Multiplier les prairies à flore diversifiée. Tel est l’objectif d’une vingtaine d’éleveurs de l’Indre, regroupés au sein d’un GIEE « agriculture durable en Boischaut Sud ». Accompagnés par l’Adar-Civam, Indre Nature et Blandine Grillon, botaniste indépendante, ils essaient d’adapter leurs pratiques pour mieux résister au changement climatique et augmenter leur autonomie. « La prairie permanente est la compagne de route de l’éleveur, il faut en prendre soin, explique Blandine Grillon. Il faut s’habituer à des prairies grillées en juillet-août, et éviter le pâturage à cette période. Néanmoins, quand la flore est suffisamment diversifiée, à la moindre pluie, la prairie reprend de la vigueur ». Philippe Plantureux, éleveur de 50 mères charolaises et limousines à Velles (80 ha de prairie et 20 ha de céréales), est curieux de cette méthode. « J’ai acheté des semences pour ressemer des prairies avec du dactyle, de la fétuque et du trèfle. Mais, c’est coûteux ! La méthode des fleurs sauvages et locales nécessite très peu d’investissement, donc autant la tester ».
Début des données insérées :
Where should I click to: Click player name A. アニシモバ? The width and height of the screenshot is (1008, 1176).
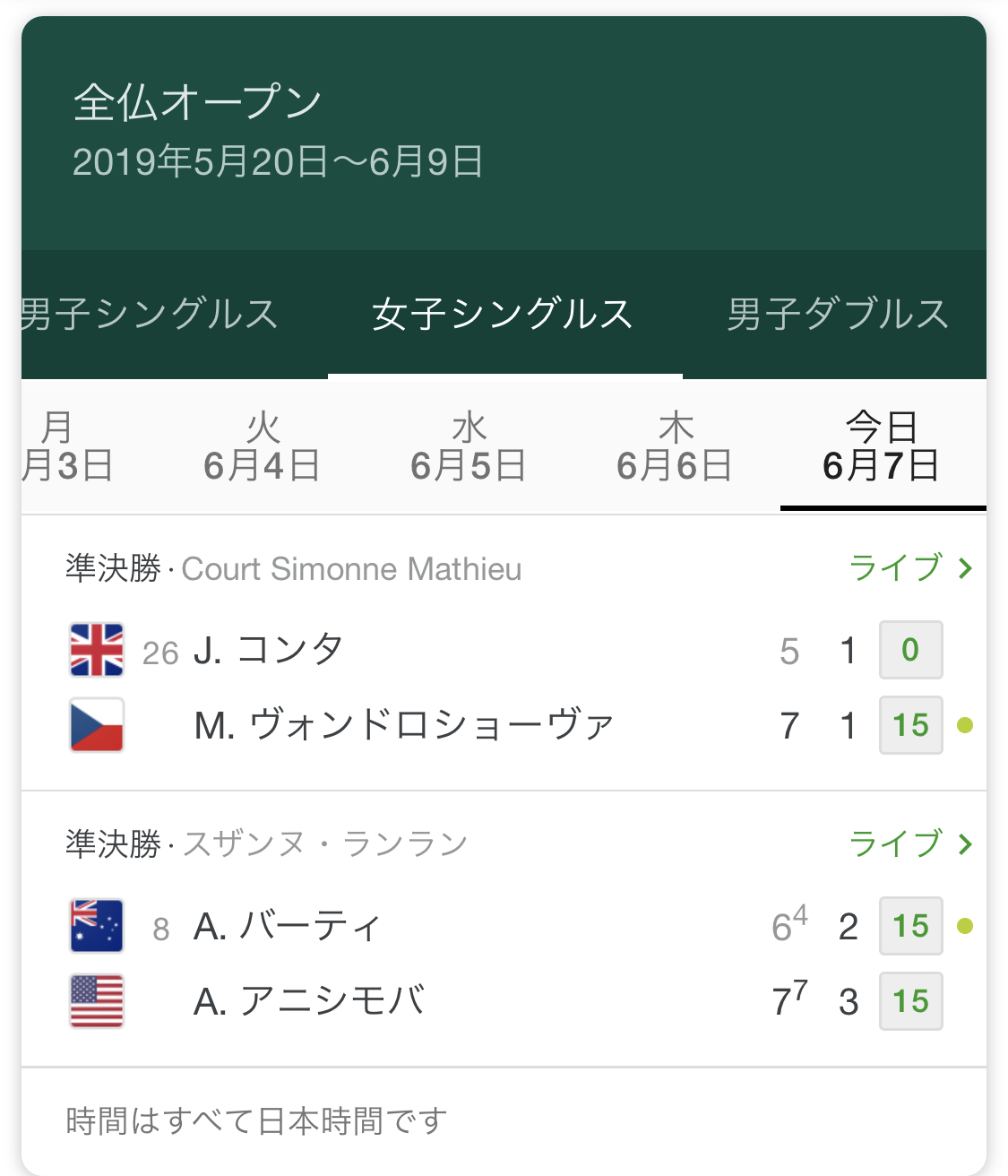pyautogui.click(x=310, y=1001)
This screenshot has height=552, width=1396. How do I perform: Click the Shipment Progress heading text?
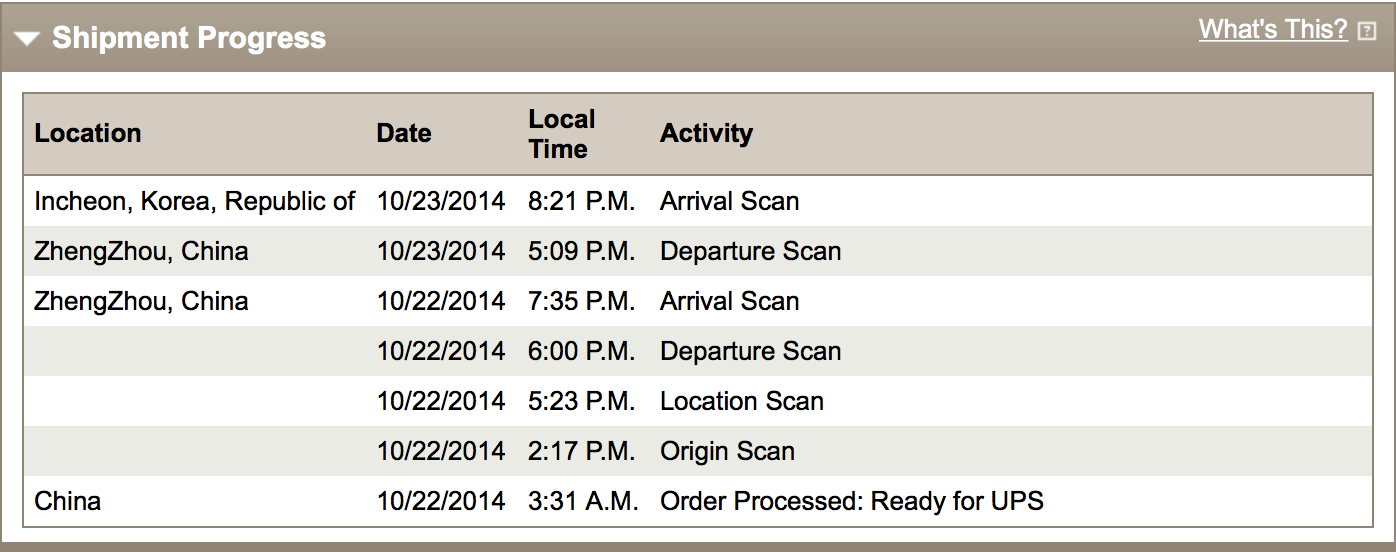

Jusqu’à 40 espèces différentes

Première étape, identifier une prairie source. Philippe a la chance d’avoir une prairie en bord de rivière, jamais pâturée et sans fertilisation, qu’il fauche au printemps. On y trouve du plantain, du lotier, du trèfle, de la centaurée, de l’oseille, de la vesce, du gaillet jaune, de la houlque laineuse… Au total, une quarantaine d’espèces végétales a été recensée.

Pour la récolte et le semis, il existe plusieurs méthodes. La première testée en 2019 a été adaptée de la méthode suisse « fleur de foin ». Elle consiste à couper du foin en vert. En procédant tôt le matin, les graines restent collées aux tiges. Le foin peut être pressé ou non puis rapidement épandu sur la prairie cible, pour éviter que les semences ne chauffent. En 2020, autre technique, Philippe ne fauche pas la parcelle et la laisse monter à graines. Fin juillet, il passe avec sa moissonneuse-batteuse. « Comme les graines sont très fines, la machine doit être très propre. Je l’avais nettoyée à l’aspirateur », commente Philippe. « Nous avons tout étalé sur une bâche pour faire sortir les nombreux insectes. J’ai laissé sécher le tas, puis je l’ai tamisé. En septembre, quand les conditions étaient propices, j’ai semé les graines à la volée, environ 25-30kg/ha sur une prairie de 0,5 ha, surpâturée où il ne restait pas grand-chose. J’étais un peu décontenancé car je ne savais pas du tout ce que je semais ! ». Résultat deux ans après, Philippe a retrouvé la moitié des espèces présentes dans la prairie source. « C’est très encourageant, souligne la botaniste. Mais, il faut attendre au moins cinq ans que toutes les espèces s’expriment pour tirer des conclusions ». Philippe est d’ores et déjà satisfait. La prairie a bien résisté à la sécheresse de cet été et les vaches qui l’ont pâturée, semblaient rassasiées.

Cependant, ces techniques impliquent une année blanche de récolte de foin sur la parcelle source. Pour éviter cette perte, un éleveur de Charente (1) a inventé une brosseuse, la « Pictagraine », qui ne prélève que les graines. Cette machine est venue récolter les semences en 2022 pour le groupe de l’Indre. Néanmoins, les semences de légumineuses, importantes pour l’apport en protéines, sont souvent basses et donc peu ramassées par l’engin.

(1) Collaboration entre le Conservatoire d'espaces naturels de Poitou-Charentes, Philippe Ardouin et l’Atelier paysan.